In 2018, President Donald Trump unilaterally withdrew from the nuclear deal and reimposed sanctions, initiating what his administration called a "maximum pressure campaign" against Iran. The goal was to force Iran back to the negotiating table for a more comprehensive agreement that would also address its missile program and regional activities.
Iran responded by gradually reducing its commitments under the nuclear deal. By 2019, it had exceeded pre-JCPOA enrichment levels. The maximum pressure campaign had produced maximum resistance.
The View from Both Sides
Public opinion data reveals the depth of mutual hostility—and a curious asymmetry.
According to a 2013 BBC World Service poll, only 5 percent of Americans viewed Iranian influence positively, while 87 percent expressed negative views. This was the most unfavorable perception of Iran anywhere in the world.
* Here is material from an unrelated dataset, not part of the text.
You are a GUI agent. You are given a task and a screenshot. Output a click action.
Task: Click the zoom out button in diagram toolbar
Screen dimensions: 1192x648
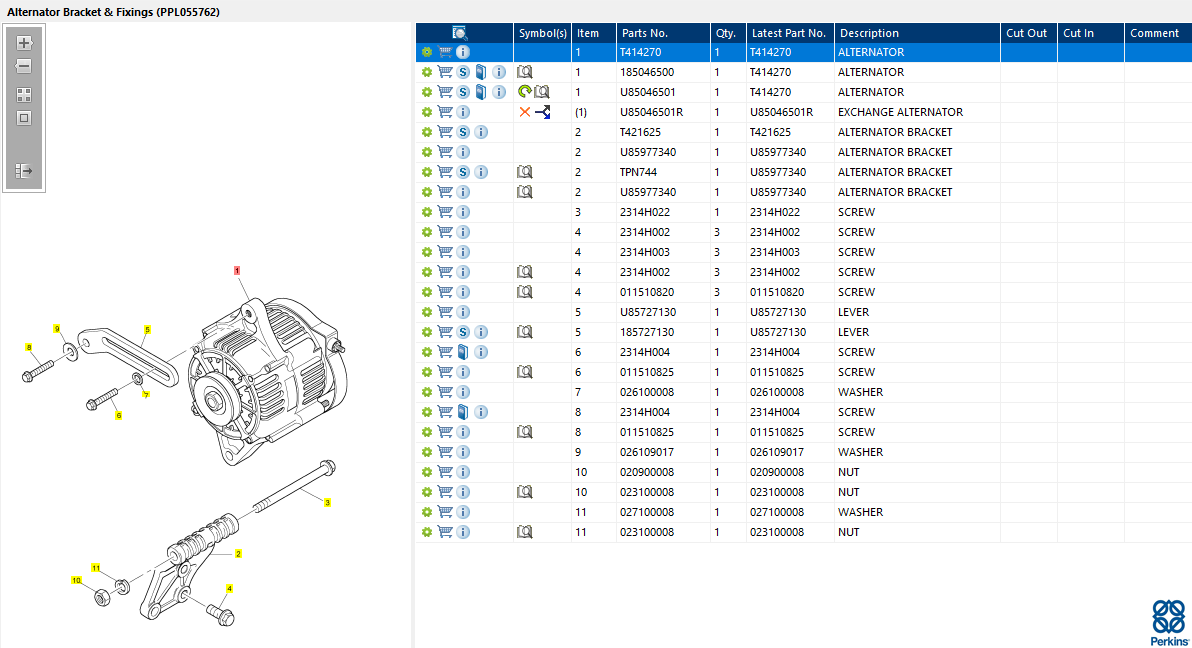24,66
Iranians hold similarly dim views of the American government. A 2019 survey found that only 13 percent of Iranians had a favorable view of the United States, while 86 percent expressed unfavorable opinions—the most negative perception of America anywhere in the world.
But here's the asymmetry: research consistently shows that most Iranians hold positive attitudes about the American people, even as they despise the American government. The distinction between a nation and its leaders matters to ordinary Iranians in a way it apparently does not to ordinary Americans.
Perhaps this is because Iranians have lived under a government they did not choose. They understand that people and their rulers are not the same thing.
Unlikely Partners
Despite the hostility, American and Iranian interests have occasionally aligned. During the Iraq War, both countries wanted to defeat Sunni militants. When the Islamic State swept across Syria and Iraq, both Tehran and Washington—though they would never admit it publicly—were working toward the same goal: destroying the caliphate.
These moments of tacit cooperation hint at what might be possible if the two countries could move past their history. Both face common threats from Sunni extremism. Both have interests in regional stability. Both would benefit economically from normalized relations.
But trust, once destroyed, is extraordinarily difficult to rebuild. In August 2018, Supreme Leader Ali Khamenei banned direct talks with the United States. According to the U.S. Department of Justice, Iran has since attempted to assassinate American officials and dissidents, including former President Donald Trump.
The relationship has come a long way from the days when American missionaries founded Iranian medical schools and American financiers were trusted with the national treasury. Howard Baskerville, the schoolteacher who died fighting for Iranian freedom in 1909, would not recognize what his two countries have become to each other.
Whether they can find their way back to something better remains one of the great unanswered questions of international relations. The history suggests it will take more than treaties and negotiations. It will require both nations to reckon honestly with the choices that brought them here—the coup that overthrew democracy, the revolution that took hostages, the decades of sanctions and proxy wars and mutual demonization.
For now, they communicate through Switzerland and Pakistan, two countries serving as go-betweens for nations that cannot bear to speak directly. It is an arrangement befitting a relationship defined by grievance, suspicion, and the long shadow of history.